Hawn State Park: Great Trails, Awesome Camping, Fun for the Whole Family

Pickle Creek Sign
Meander the wooded trails in Pickle Creek at Hawn State Park.

Camping is a rite of passage. For my friend Sara and I, taking our sons on a camping trip to Hawn State Park in southeast Missouri is a culmination of parenthood. So skipping the part of that aforementioned trip, where the boys hit each other in the back seat of the car, screamed at the top of their lungs for no apparent reason and acted like crazy animals, let’s get right to the good part: why you would want to go camping at Hawn.


Pickle Creek
Reading the signs on the Pickle Creek trail.

Beautiful Trails

Hawn State Park is tucked away in the middle of southeast Missouri’s wine country. Picture in your mind rolling green hills, sweet burbling streams and stands of hardwood canopying some of Missouri’s best trails. And, I mean that literally. Missouri was nominated America’s Best Trail State in 2013 by American Trails magazine. Not a surprise.

Hawn has wonderful trails and there’s a small stream right off the campground. However, Pickle Springs is our favorite hike. You’ll find the trail head for Pickle Springs just a few miles down the road outside of the park. There’s a small parking lot and picnic table. There are no bathroom facilities at the trailhead or anywhere on the trail. So, keep that in mind.

The trail itself is a two mile loop that includes a sweeping vista, small wooden bridges and, depending on the time of year and the rains, a short waterfall.

Sara’s take:

I was really surprised by the arches on the Pickle Springs hike. I didn’t know those existed in Missouri. If the boys would have stood still we could have snapped the perfect photo for the memory books. Unfortunately, that didn’t happen.
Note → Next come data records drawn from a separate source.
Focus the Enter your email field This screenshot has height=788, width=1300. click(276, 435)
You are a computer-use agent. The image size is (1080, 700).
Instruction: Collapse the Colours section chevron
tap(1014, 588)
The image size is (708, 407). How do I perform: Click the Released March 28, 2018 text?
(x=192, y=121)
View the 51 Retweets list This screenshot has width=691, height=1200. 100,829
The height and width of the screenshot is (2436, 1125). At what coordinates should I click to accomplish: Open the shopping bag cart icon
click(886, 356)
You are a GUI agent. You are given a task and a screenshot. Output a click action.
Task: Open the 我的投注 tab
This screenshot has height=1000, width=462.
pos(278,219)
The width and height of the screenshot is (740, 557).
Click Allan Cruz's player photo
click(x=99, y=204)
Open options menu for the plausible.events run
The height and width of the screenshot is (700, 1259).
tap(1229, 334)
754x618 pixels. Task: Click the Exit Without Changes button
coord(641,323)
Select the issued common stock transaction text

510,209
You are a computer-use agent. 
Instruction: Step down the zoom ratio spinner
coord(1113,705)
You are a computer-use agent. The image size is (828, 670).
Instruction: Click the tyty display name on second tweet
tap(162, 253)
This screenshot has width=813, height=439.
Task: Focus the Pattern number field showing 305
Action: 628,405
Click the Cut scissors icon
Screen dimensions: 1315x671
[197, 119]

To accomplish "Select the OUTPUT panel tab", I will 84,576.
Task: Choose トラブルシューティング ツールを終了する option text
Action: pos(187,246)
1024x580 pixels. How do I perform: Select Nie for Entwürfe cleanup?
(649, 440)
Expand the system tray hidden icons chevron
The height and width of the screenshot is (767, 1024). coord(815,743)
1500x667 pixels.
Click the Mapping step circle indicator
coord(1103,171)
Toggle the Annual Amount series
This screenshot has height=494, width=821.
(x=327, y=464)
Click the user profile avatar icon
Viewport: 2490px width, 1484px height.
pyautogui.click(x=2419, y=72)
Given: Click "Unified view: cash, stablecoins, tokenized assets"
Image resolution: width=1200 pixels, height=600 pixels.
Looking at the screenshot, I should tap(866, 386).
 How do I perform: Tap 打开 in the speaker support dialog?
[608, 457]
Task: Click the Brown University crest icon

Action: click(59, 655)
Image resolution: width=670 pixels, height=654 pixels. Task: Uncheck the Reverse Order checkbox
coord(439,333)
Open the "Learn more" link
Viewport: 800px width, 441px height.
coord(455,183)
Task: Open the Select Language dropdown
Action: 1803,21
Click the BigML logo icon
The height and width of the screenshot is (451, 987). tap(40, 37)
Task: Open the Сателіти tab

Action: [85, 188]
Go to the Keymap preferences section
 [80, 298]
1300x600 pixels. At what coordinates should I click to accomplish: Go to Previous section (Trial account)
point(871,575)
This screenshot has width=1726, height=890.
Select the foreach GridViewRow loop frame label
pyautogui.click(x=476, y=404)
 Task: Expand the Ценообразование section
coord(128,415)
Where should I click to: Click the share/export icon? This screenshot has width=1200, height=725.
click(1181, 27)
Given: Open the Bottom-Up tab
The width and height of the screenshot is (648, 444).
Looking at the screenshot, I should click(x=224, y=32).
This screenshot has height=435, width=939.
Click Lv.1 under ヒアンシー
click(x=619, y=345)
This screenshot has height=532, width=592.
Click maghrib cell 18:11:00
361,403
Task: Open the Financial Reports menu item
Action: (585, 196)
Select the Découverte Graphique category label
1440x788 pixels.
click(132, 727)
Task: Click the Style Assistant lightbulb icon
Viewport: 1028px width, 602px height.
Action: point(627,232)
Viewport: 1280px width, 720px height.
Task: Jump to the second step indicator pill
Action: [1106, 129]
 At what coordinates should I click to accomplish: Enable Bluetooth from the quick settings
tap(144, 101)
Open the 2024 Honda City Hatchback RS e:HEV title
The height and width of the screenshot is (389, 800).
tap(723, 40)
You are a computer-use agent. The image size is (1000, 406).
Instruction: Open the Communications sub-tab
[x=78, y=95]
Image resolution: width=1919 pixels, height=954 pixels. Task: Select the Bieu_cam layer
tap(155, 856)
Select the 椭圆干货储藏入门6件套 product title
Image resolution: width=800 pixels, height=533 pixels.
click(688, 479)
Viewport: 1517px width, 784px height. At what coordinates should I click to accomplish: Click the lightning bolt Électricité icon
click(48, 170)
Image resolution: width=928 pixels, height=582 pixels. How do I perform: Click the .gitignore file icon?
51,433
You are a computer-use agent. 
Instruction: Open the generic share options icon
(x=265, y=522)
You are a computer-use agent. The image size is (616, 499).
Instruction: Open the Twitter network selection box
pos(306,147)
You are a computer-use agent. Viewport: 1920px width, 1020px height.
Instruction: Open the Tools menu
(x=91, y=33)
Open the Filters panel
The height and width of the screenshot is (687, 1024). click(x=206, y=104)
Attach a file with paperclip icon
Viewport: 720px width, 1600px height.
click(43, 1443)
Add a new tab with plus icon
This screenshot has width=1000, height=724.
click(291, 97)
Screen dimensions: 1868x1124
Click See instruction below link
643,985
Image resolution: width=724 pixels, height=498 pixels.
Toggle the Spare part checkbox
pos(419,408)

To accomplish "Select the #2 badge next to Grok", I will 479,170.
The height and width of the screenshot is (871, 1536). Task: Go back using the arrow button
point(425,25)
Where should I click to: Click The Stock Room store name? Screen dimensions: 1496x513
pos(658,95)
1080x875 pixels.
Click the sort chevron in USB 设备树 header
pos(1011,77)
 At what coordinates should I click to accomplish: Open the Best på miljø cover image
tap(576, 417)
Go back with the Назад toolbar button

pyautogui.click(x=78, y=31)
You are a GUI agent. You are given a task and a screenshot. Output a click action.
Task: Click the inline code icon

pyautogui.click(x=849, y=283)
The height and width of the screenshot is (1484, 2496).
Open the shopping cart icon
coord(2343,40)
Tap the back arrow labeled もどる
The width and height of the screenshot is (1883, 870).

You will find great trails at Hawn and lots of streams for wading, which are perfect for young children. Our boys love to strip down to their undies and wade around looking for frogs and small fish.

Sara’s take:

The kids love the water. Period.

While the kids catch frogs, feel the sand and smooth rocks beneath your feet as you relax under the sun.
Relax under the sun while the kids catch frogs.

Fantastic Campgrounds

The rustling pine trees and rippling water are serene backdrops for roasting marshmallows and telling stories around the campfire. Facilities are nice and, if you’re down on your luck (because we’ve all been in that situation before), fellow campers are there for help.

Sara’s take:

We always meet friendly faces at Hawn. There’s lots of kids—lots of marshmallow roasting. Every time we camp there someone helps in some way. Last year a man and his son lent us a pair of pliers to unstick a stuck tent bag zipper!

The Little Extras

Problems occur. Weather turns bad. Kids become restless. We’ve all been there. Luckily Hawn State Park, while tucked away in seclusion, is nestled between two cities just a short ride away.

Sara’s take:

The first time we camped, my son was only 3. It was nice to know that if we absolutely had to leave, we were close enough to Farmington and Ste. Genevieve to grab a hotel room if it came to that. Plus, some day, I’m coming back to try the wine at Chaumette and Crown Valley!


Novice Camper Essentials

  • Battery operated lantern or headlamp. Forget the flashlight, you can’t sit one down on a picnic table and they are too easy for the kids to fight.
  • Tent (obvious). Plastic drop cloth to go under the tent (not so obvious). The drop cloth is essential if it’s muddy or wet. Find them at any hardware store. You can often find them specifically sized to go under tents.
  • Hammer. These manmade beauties make pounding in tent stakes spectacularly easy, especially when it’s dark and you can’t look for a rock that might help you do the job.
  • Hand broom.  With a little elbow grease and a hand broom, sweeping out the tent before packing up keeps everything neater and tidier.
  • Table cloth. You’re looking for the kind that will cover a picnic table. Most campgrounds come equipped with picnic tables at each campsite. Covering your table with a red and white checked tablecloth basically ensures that only you will know that you are a novice camper. All the cool kids have their own tablecloths.
  • Bottled water. Yes, there is water on site. But, honestly, for the novice camper having bottled water right where you need it is really helpful. Bring jugs.
  • Camping stove. Okay, this is where we border into too much camping equipment. However, if you have young children or have never cooked over a fire, the camp stove will make the whole outdoor experience so much more comfortable. Pick one up online or at any hardware or superstore. Set it up on top of your picnic table (covered with a tablecloth) and you’ve just graduated to intermediate camper. If you need a campfire for marshmallows, that’s where the neighboring campsites come in!
  • What you won’t need: firewood (you can buy that on site), store-bought sticks for roasting marshmallows (there’s plenty of bonafide sticks at the campground!) or your cell phone (depending on your provider, you may experience sketchy service).